# Work request:
With the pictures omitted, please transcribe exactly the lines beginning at the one that contains "Screen dimensions: 1568x756" and ending with the last line of the records below.

+ + + + + + +

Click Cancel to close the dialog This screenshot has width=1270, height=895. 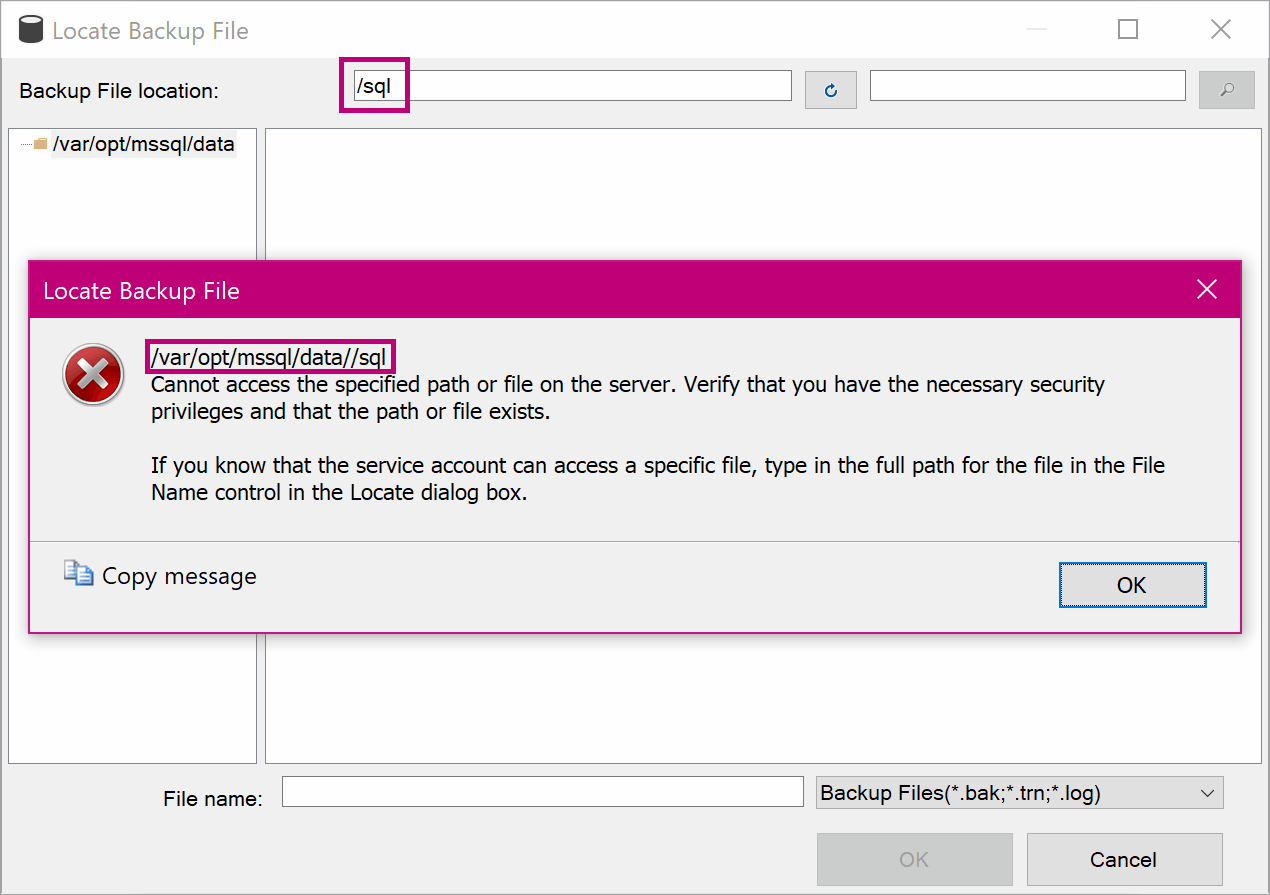point(1124,859)
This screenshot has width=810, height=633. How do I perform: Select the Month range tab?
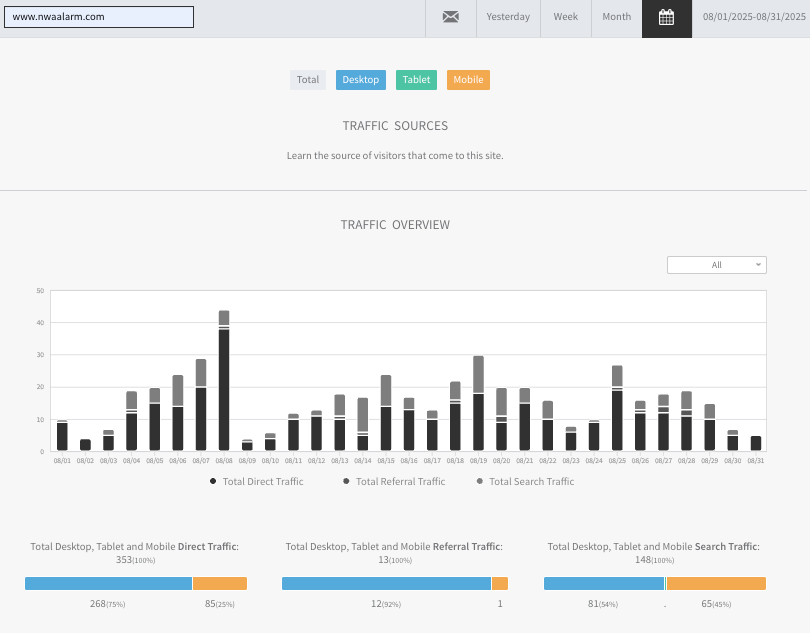616,17
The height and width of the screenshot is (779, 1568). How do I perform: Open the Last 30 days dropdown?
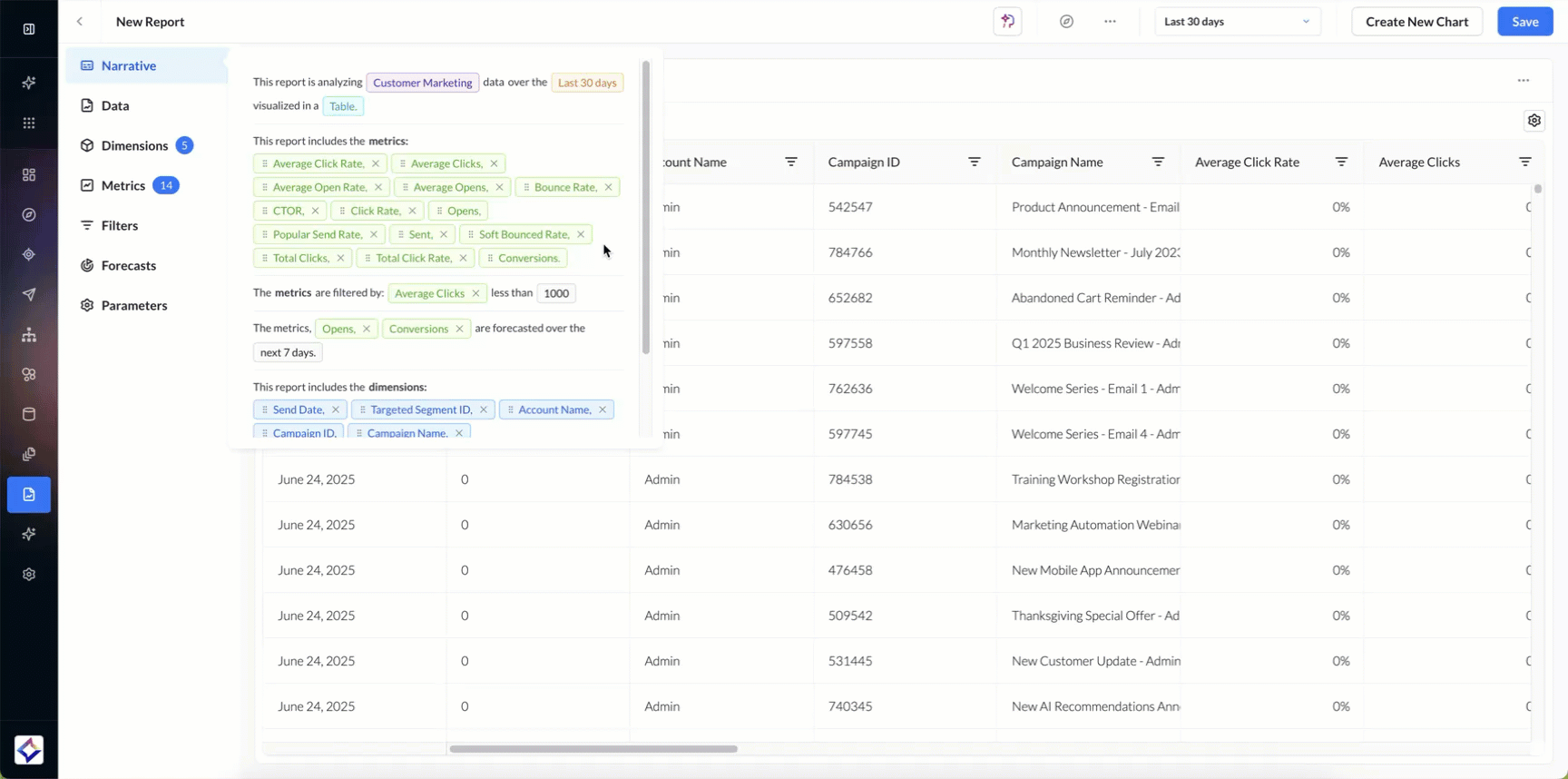coord(1237,22)
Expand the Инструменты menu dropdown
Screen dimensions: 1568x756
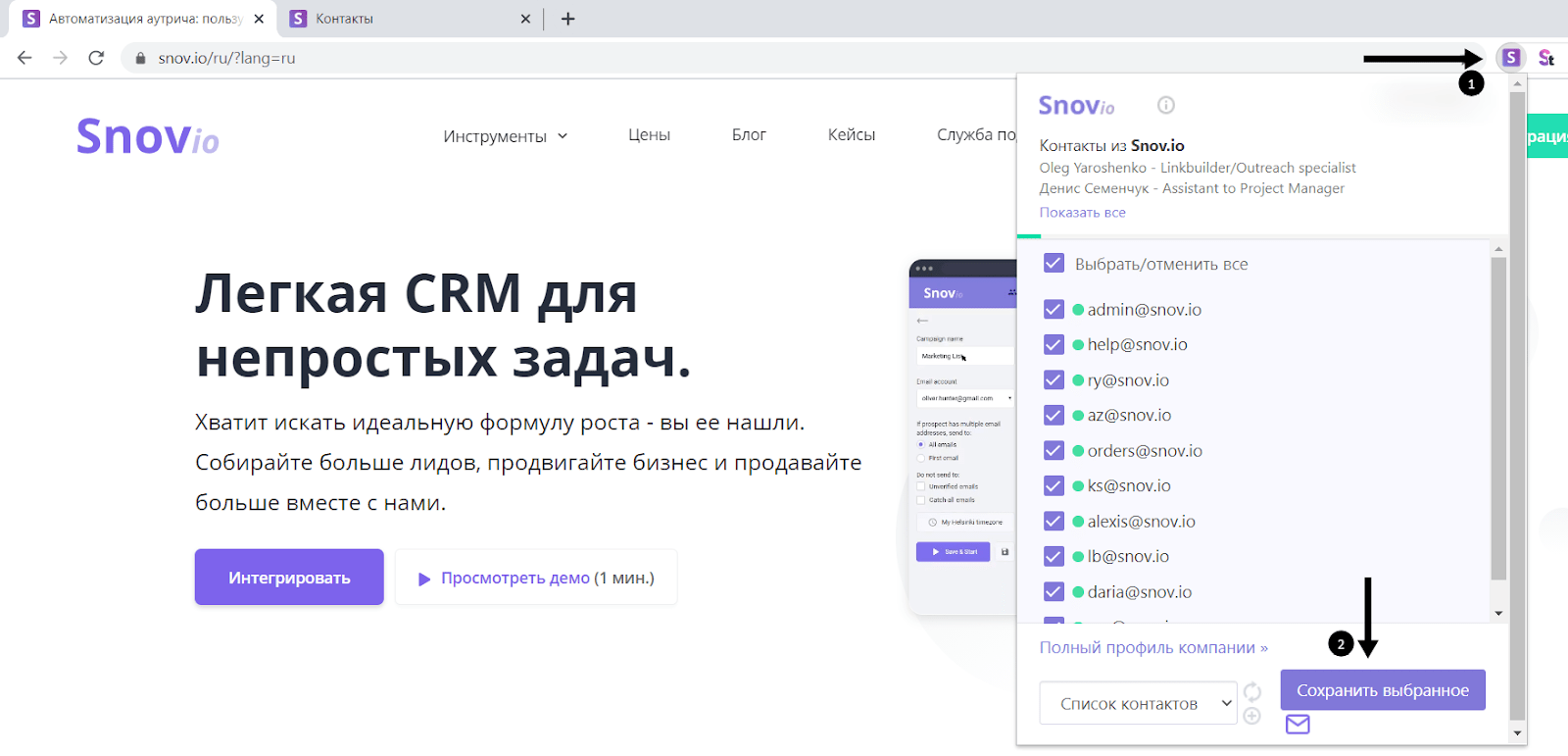[505, 136]
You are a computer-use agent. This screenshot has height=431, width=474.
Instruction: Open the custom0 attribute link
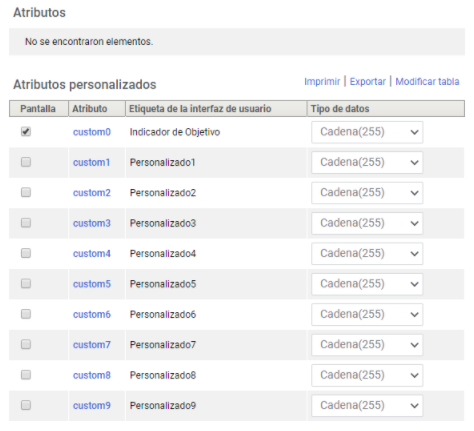pos(92,132)
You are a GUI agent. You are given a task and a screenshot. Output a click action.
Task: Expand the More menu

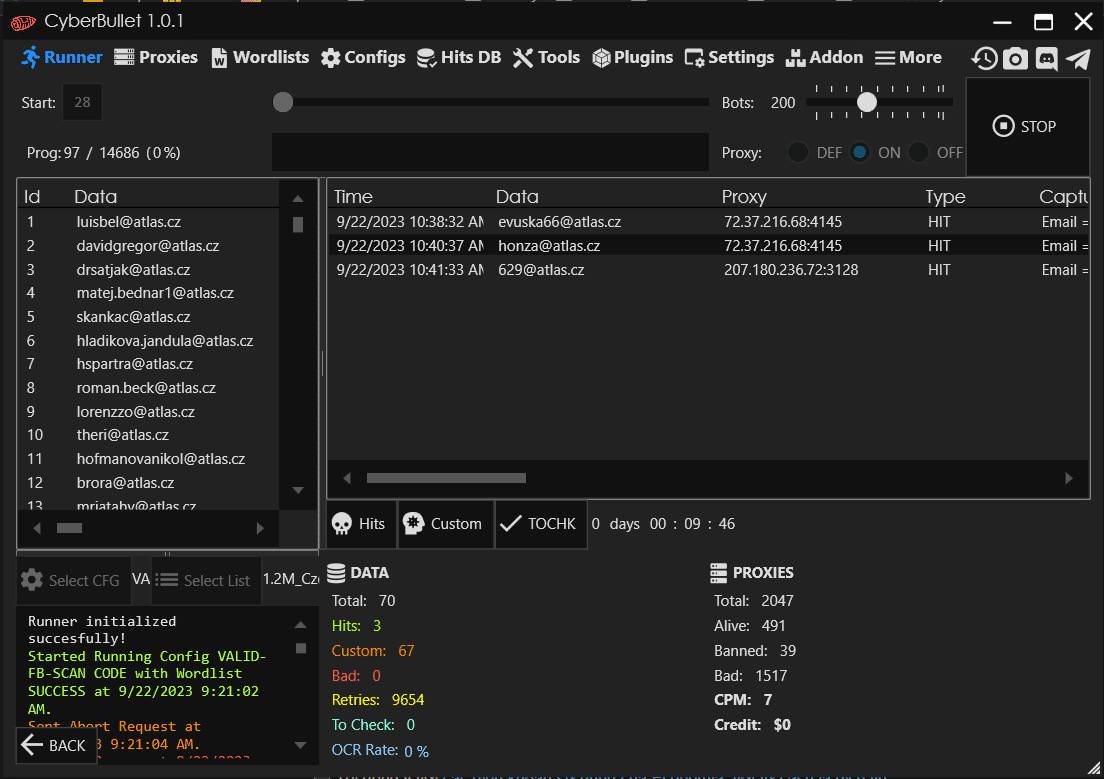click(x=908, y=57)
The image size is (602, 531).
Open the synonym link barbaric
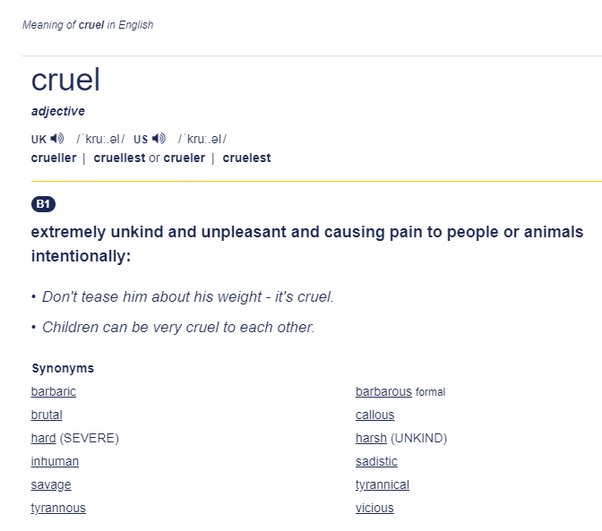tap(53, 392)
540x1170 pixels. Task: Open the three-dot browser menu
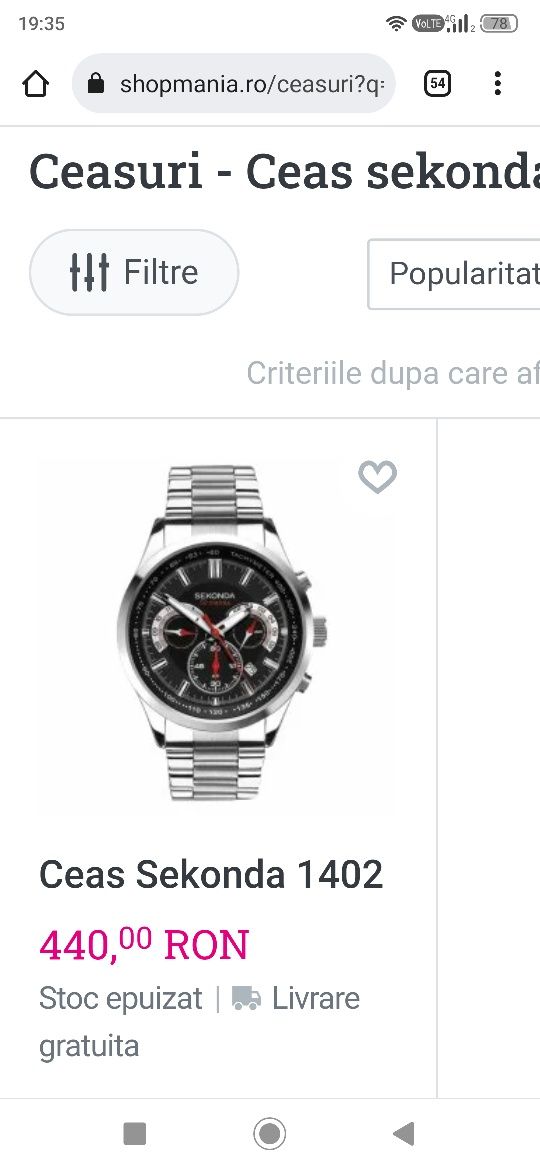click(x=497, y=84)
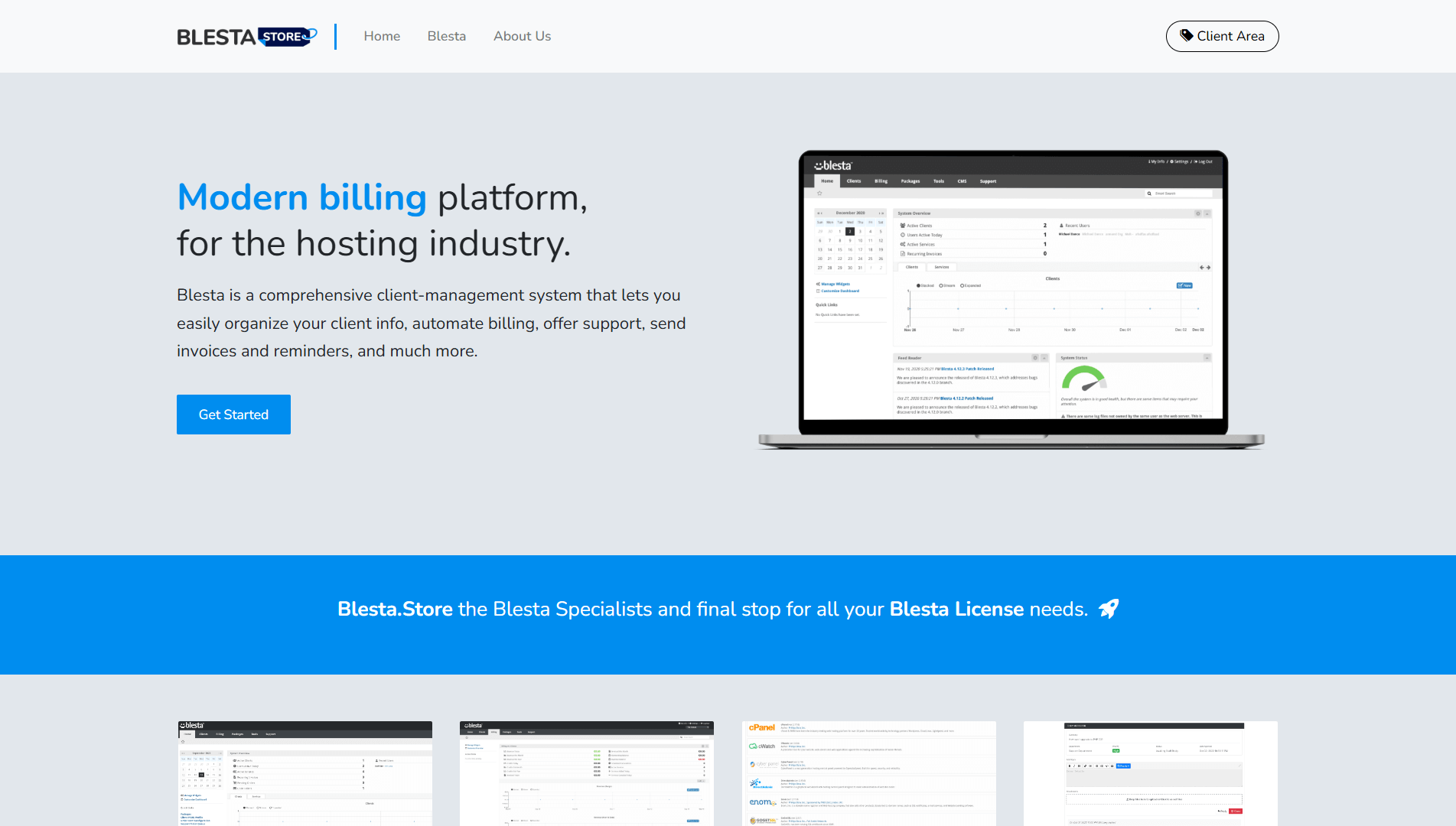Click the magnifier search icon on laptop screen
This screenshot has height=826, width=1456.
point(1149,193)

+ + + + + + +

# Reply to the task:
Screen dimensions: 1568x756
[505, 136]
You are a computer-use agent. This screenshot has height=431, width=474.
Instruction: Open the custom0 attribute link
pos(92,132)
You are a GUI agent. You are given a task and a screenshot. Output a click action.
Task: Expand the More menu

click(x=908, y=57)
The image size is (602, 531).
Open the synonym link barbaric
tap(53, 392)
540x1170 pixels. Task: Open the three-dot browser menu
click(x=497, y=84)
Click the magnifier search icon on laptop screen
This screenshot has height=826, width=1456.
point(1149,193)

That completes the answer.